* [Task statement]:
In the passage below, where does the Bible get learnt by rote?

* [Document section]:
BRETHREN BELOVED,-We were "turned from idols, to serve the living and true God; and to wait for His Son from heaven." Mark it, serve; surely subjection to, and accordance of conduct with, the mind of the party served is involved in that word "serve." And, while (blessed be His name!) He has given us in the Scripture the alone perfect standard of His will-still it is the Living God we serve. The Book guides us, or would guide us, if read and understood, not to the fulfilment merely of certain duties and things, as in our own circumstances down here; but it would lift up our heads as serving Him, the living and true God, and waiting for His Son from

heaven.

The Bible is not its own power; neither does its power consist in its suitability merely to convict the thoughts and affections of man-for in the long night of Romanism there was the Bible; and in Protestant schools the Bible is learnt by rote; and what the benefit as to salvation or obedience? None; without the power of the Spirit, through faith in Christ Jesus. Romanist and Protestant may alike have had the oracles of God committed to them-and the one may have buried it in a napkin; and the other have exposed it to sale in the emporium of the world's merchandize. Both were the channel through which Scripture came down to the present day: they differed not as to being preservers of it, though they differed in the use made of it. The one used it as too sacred a thing for man's eye-in fact, saying God had no right to be heard in the streets of this world's city; or at best, that it was not His pleasure His word should be heard by all. This was Satan's act. For God's title and pleasure is to speak before all men now-that which will be the ground of all men's judgment at the great white

throne. And, moreover, this same word is the instrument of life to them that believe-the detector of the usurpation by Satan in God's world, and the keen test of flesh and worldliness. Still, there the word was; and whether in the Vatican, or on the shelves of the monastery, its unsoiled neglected pages, had no more tongue to speak the burden, joyous or awful, which they contained, than its soiled pages-frequented where fables of the virgin and the saints were traced upon, and illumined its once fair face-present to the eye of man what God had written.

* [Excerpted data]:

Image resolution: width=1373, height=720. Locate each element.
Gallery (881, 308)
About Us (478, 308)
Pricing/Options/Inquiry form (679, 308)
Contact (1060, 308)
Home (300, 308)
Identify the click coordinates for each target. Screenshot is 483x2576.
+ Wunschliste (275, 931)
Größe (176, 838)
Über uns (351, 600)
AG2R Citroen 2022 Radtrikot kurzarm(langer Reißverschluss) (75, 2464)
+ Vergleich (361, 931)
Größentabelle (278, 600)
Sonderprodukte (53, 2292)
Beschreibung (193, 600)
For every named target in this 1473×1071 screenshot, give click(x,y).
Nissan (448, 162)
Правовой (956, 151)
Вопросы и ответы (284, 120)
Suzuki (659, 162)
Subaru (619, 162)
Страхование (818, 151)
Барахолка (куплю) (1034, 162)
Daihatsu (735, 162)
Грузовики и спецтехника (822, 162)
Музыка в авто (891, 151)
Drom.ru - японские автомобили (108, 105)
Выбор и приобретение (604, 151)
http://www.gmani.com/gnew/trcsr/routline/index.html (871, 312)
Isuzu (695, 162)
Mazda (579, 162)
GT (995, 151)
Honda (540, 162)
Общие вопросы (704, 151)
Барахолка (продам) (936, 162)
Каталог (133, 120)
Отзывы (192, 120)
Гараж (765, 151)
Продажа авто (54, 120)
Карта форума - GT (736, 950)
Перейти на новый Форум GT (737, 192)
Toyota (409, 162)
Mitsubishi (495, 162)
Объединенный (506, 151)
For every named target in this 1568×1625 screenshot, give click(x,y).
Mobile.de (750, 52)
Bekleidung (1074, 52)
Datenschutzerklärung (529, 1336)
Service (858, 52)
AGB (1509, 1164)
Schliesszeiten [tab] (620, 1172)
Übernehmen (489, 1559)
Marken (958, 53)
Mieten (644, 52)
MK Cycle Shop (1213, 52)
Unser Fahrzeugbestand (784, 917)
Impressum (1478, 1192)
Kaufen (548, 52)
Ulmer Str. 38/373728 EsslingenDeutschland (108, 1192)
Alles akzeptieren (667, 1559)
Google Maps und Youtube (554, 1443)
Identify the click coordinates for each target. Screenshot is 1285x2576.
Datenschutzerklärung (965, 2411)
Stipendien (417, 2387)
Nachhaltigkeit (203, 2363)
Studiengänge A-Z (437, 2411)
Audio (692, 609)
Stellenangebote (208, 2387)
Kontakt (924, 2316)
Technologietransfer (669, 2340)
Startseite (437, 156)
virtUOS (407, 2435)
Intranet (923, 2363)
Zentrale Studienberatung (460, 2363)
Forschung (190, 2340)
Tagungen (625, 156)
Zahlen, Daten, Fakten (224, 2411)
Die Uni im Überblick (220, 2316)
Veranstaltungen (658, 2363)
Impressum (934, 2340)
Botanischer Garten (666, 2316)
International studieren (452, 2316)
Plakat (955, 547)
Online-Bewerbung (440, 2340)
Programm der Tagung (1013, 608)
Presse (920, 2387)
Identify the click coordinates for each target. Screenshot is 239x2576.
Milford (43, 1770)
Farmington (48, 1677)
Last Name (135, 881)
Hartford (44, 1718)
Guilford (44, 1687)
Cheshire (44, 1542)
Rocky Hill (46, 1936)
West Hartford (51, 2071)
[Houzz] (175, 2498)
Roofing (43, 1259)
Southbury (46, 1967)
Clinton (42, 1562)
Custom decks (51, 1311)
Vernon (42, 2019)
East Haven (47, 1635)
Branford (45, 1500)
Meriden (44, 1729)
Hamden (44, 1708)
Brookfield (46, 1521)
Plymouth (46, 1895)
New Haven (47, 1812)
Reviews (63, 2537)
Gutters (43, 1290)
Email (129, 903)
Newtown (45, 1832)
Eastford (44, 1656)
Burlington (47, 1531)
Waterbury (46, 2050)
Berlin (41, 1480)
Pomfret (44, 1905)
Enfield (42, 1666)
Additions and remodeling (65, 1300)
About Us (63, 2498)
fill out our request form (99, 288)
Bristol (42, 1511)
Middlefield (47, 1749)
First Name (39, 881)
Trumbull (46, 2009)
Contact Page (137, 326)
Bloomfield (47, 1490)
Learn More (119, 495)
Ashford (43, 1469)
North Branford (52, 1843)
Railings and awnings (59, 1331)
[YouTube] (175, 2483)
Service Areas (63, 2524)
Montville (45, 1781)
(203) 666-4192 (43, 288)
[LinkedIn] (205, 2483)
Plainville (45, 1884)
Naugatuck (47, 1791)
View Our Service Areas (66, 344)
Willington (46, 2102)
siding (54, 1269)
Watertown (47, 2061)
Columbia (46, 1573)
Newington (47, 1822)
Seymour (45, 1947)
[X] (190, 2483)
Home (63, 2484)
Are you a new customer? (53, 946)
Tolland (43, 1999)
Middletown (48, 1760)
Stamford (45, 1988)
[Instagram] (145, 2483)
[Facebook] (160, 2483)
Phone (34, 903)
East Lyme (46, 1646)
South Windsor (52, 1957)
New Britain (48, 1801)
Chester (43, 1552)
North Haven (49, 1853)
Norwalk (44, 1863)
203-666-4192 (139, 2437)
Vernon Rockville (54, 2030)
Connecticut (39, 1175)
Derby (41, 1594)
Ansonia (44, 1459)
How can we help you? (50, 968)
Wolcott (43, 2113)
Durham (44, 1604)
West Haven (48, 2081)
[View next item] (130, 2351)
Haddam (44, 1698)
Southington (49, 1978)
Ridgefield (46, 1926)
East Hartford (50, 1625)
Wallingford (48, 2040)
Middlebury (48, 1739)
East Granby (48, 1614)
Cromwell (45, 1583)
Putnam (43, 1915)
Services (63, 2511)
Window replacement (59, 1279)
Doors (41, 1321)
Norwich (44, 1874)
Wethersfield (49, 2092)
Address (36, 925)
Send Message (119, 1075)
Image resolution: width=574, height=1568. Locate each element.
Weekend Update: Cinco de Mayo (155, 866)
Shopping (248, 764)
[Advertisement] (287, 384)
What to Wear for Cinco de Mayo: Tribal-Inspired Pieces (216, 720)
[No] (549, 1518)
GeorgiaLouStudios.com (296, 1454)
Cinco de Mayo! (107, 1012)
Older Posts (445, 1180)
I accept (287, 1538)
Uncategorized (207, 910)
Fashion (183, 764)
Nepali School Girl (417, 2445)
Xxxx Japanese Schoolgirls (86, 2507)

* [Task output]:
In Protestant schools.